Ethan Diamond’s Bandcamp, which allowed for indie artists to sell their music; became a slow-burn success in Silicon Valley. It waives fees, hosts indie artists to vapour-wave to eco grime. We look at the story of the steady rise, told by the founder himself. 

Ethan Diamond of Bandcamp. Photo Credit: The Guardian and Richard Morgenstein

The idea for Bandcamp was a medium to sell and buy indie music online. It’s like a Myspace for Independent Artists.

In it’s early years, Bandcamp was an outsider it would broadcast video game soundtracks, vapourware, sea punk and other subcultures like “furries”.

It’s also covered downloads where you can buy physical items CDs, cassettes, T-shirts and USB sticks. Earlier, in an interview with the Guardian, Ethan described the trajectory of his company as a steady incline for the last 11 years.

“The growth of the company has been almost comically steady,” he said. “This year will be the first year where there’s a noticeable change in the growth rate. The whole thing was inspiring.”

He credits this, to the sudden awareness of supporting local artists; as a result of the pandemic. Furthermore, Bandcamp announced it would waiver fees by 15% to support it’s artists.

As a result, 800,000 records on Bandcamp within 24 hours, totalling in $4.3 million of music and merchandise sold.

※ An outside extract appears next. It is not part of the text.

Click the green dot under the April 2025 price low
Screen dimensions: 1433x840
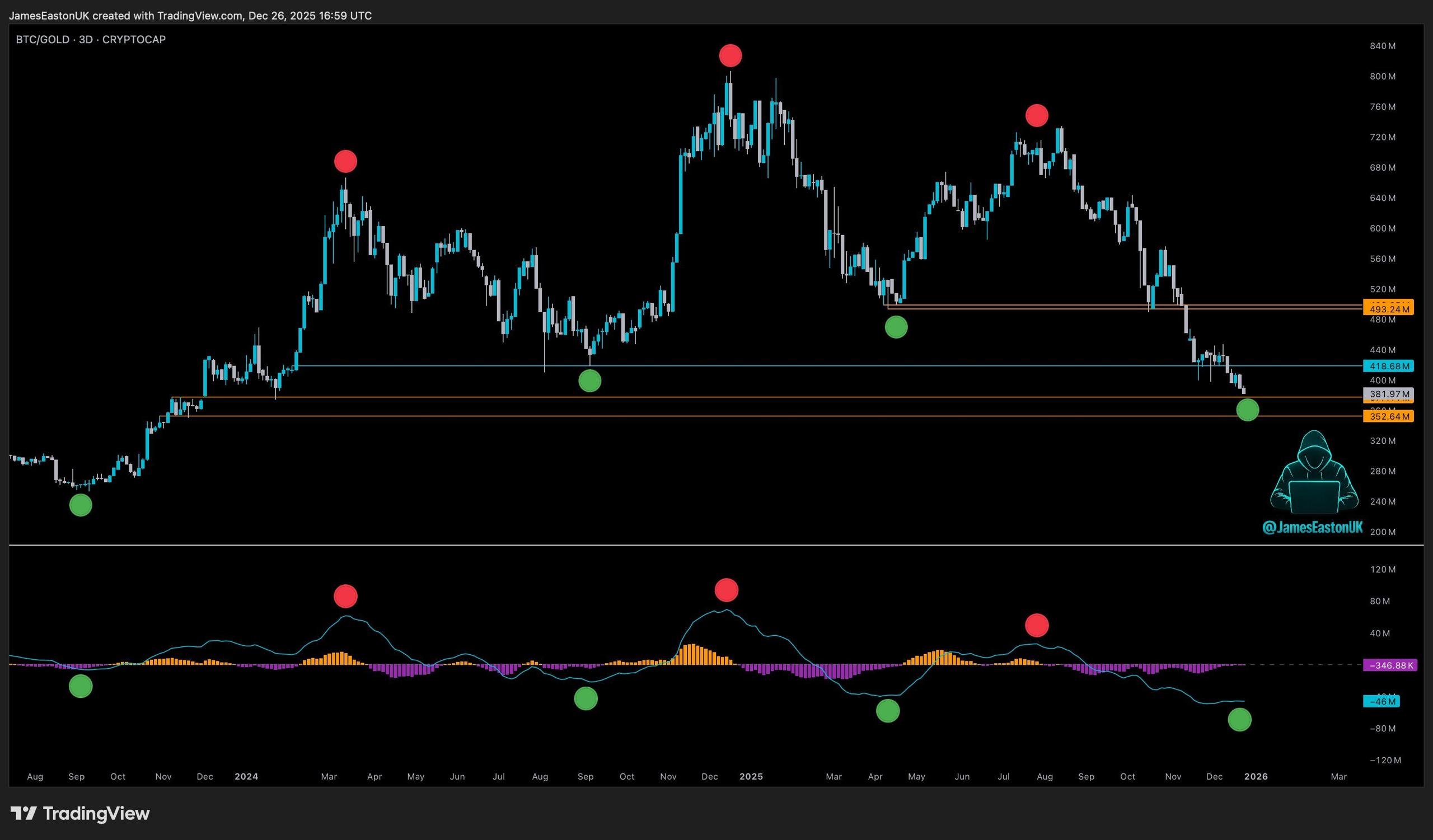tap(896, 327)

Soon, Bandcamp announced three more waiver days, fans spent around $7.1 million on the 1 May; with millions more spent on the 5th June.

“A lot of the independent labels waived their fees as well….They gave to food banks and other organisations,” he said.

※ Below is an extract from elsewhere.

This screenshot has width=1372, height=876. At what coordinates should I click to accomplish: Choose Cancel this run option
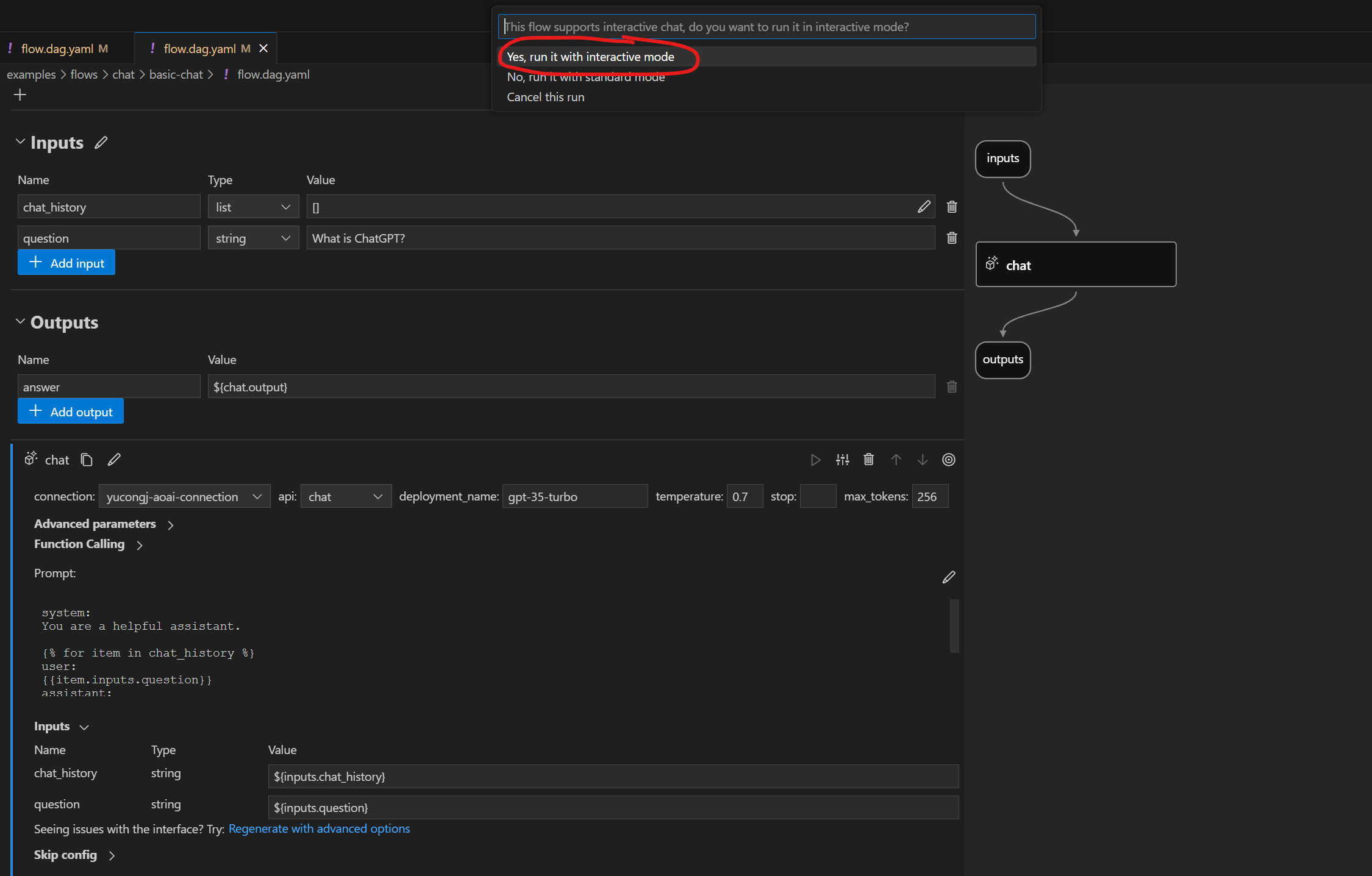545,97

Whilst Miles Opland, the head of Bokeh Versions to donate sales to homeless charities in Bristol, he ended up giving £2000 in total. In contrast, Band Camp has encouraged feedback from fans; it’s fans leave reviews, share their favourite songs and communicate with artists they follow.

Diamond believes this idea of ownership was crucial to Bandcamp’s success, as it creates a connection with the fans. Moreover, it listens to their needs, which is in contrast to regular streaming services.

“By doing that it makes [fans] feel like they’re part of that music’s creation,” he said.

Bandcamp’s Website. Photo Credit: Facebook

Whilst Bandcamp may enjoy the support of artists and fans, many accuse it of having an unhealthy dominance over the under-ground music market.

One critical artist, who wishes to remain anonymous, states how the company’s use of their music for Black Lives Movement in America, is making the music market American centric.

“Bandcamp should be a tool to help artists and labels achieve an end, not the cultural statement in itself,” they said.

“What began as a liberating force is starting to fester into a rigid dead end, stifling the creative freedom of artists by indirectly and facelessly demanding they comply with the cultural standards they dictate to us.”

Nevertheless, Bandcamp continues to fulfil Diamond’s vision of music and cultural life. Diamond makes the case that music is “Is essential for humanity. If you’re serious about that, then the welfare of artists is essential,” he said.

And so, he continues the journey to make Band camp a lifeline for artists to express, create something new.